● **Excerpted text**:
[Start of section]

Understanding and Fighting Gender Inequality
- Dates
- Thursday 17 May (09:00) - Friday 18 May 2018 (16:30)
- Contact
This event is invitation-only, for more information please contact Lauren Rawlins: l.rawlins@bham.ac.uk
Workshop leaders: Prof Nicholas Cheeseman and Dr Jill Steans
The University of Birmingham is home to a number of leading researchers on gender studies, working across the Colleges of Arts and Law, Social Science and Medicine, leading current debates on how best to understand and respond to gender inequality in countries throughout the world, particularly Africa and Latin America and growing expertise in South Asia. The University is therefore well placed to play a leading role in the realization of the UN’s Sustainable Development Goals (SDGs), specifically goal 3 on good health and wellbeing, goal 5 on gender equality, goal 8 on decent work, and goal 16 on peace, justice and strong institutions. The University has recently consolidated its strengths in gender studies through the establishment of a gender inequality stream within the Institute for Global Innovation to work across the divides of established academic disciplines and without the impediments of traditional institutional structures.
The immediate aim of this workshop is to bring together experts from the University with key external partners, both prominent academics from the UK and beyond, and representatives from international governmental organizations and non-governmental organizations, including established charities, with a wealth of practical experience in developing and implementing extensive programmes of work across the developing world. Through a series of focused discussions conducted over two days, researchers and practitioners will work towards a mutually beneficial outcome; the identification of a programme of research that confronts the dominant gender norms and material disparities that underpin, sustain and reproduce gender inequality and that also tackles the legal, economic and political barriers to social change.

[End of section]

● **Exercise instructions**:
[A] Answer these questions from the workshop description:
(i) Who are the workshop leaders?
(ii) Which numbered Sustainable Development Goal covers gender equality?
(iii) Over how many days will the focused discussions take place?
[B] Quote the workshop description word for word, starting with "The immediate aim" and going on through "to social change.".
Rely only on the workshop description for the answers.

● **Pixel coordinate grounding data**:
[Start of section]

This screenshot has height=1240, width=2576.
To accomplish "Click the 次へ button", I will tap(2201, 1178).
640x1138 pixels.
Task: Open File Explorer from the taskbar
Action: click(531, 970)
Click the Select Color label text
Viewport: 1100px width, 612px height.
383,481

[End of section]

● **Results**:
[A]
(i) Prof Nicholas Cheeseman and Dr Jill Steans
(ii) Goal 5
(iii) Two days

[B]
The immediate aim of this workshop is to bring together experts from the University with key external partners, both prominent academics from the UK and beyond, and representatives from international governmental organizations and non-governmental organizations, including established charities, with a wealth of practical experience in developing and implementing extensive programmes of work across the developing world. Through a series of focused discussions conducted over two days, researchers and practitioners will work towards a mutually beneficial outcome; the identification of a programme of research that confronts the dominant gender norms and material disparities that underpin, sustain and reproduce gender inequality and that also tackles the legal, economic and political barriers to social change.